- IATA: CLW; ICAO: KCLW; FAA LID: CLW;

Summary
- Airport type: Public
- Owner: City of Clearwater
- Location: Clearwater, Florida
- Elevation AMSL: 71 ft (22 m)

Map
- CLW Location of airport in FloridaCLWCLW (the United States)

Runways
| Direction | Length |  | Surface |
| ft | m |
| 16/34 | 4,108 | 1,252 | Asphalt |

Statistics (2017)
- Aircraft operations (year ending 12/14/2017): 50,590
- Based aircraft: 36
- Sources: Airport website and FAA

= Clearwater Executive Airport =

Airport in Clearwater, Florida, U.S.

Clearwater Executive Airport is a city-owned public-use airport located 3 mi northeast of the central business district of Clearwater, a city in Pinellas County, Florida, United States.

As of March 1, 2023, The airpark is managed by FlyUSA Inc. on behalf of the city. On March 31st, 2025 the Clearwater City Council officially approved renaming of Clearwater Airpark to Clearwater Executive Airport.

== Facilities and aircraft ==
Clearwater Executive Airport covers an area of 47 acre which contains one asphalt paved runway (16/34) measuring 4,108 × 75 ft. Take offs and landings are permitted from 7 a.m. to 11 p.m.

On March 30, 2026, the Clearwater city council approved a $13.6 million contract with a local construction company to build a new terminal building. The new building will replace a trailer building constructed in 2004 that was originally intended to be temporary. Ground was broke on the new terminal that July.

For the 12-month period ending December 14, 2017, the airport had 50,590 aircraft operations, an average of 139 per day: 100% general aviation, 1% air taxi and 1% military. There was 36 aircraft based at this airport: 30 single-engine, 5 multi-engine and 1 helicopter.
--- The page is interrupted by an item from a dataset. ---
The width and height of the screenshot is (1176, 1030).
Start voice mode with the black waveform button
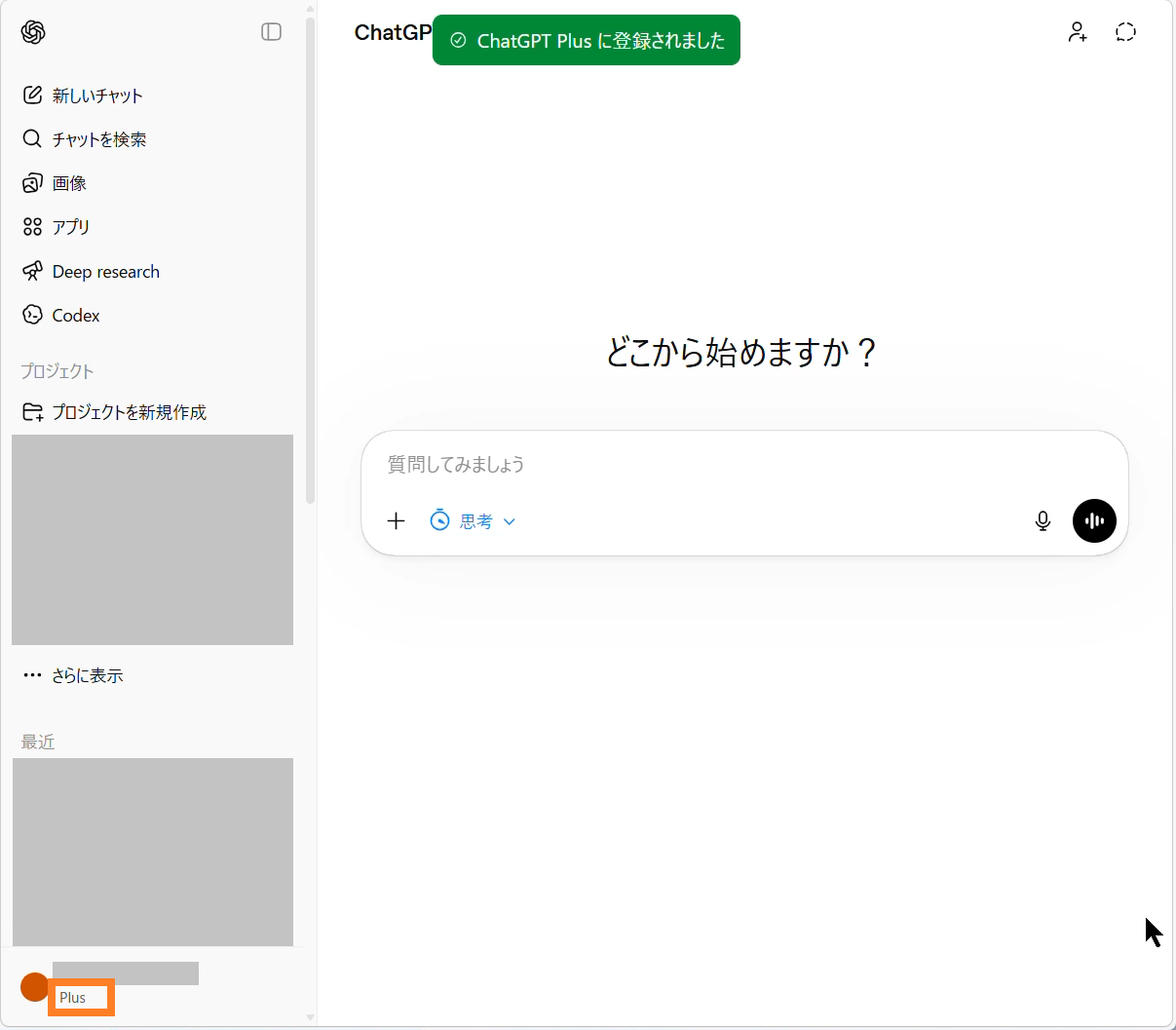(x=1094, y=521)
==Accidents and incidents==

- On February 1, 2024, a Beechcraft Bonanza V35 crashed into a mobile home park in Clearwater, FL and a post-impact fire occurred. A total of four mobile homes were damaged from the crash. The pilot was on approach to runway 34 at KCLW when he encountered engine issues; the pilot also reported trouble locating the airport while attempting to land, eventually leading to the installation of a rotating beacon at the airport. The pilot was killed, along with two people on the ground.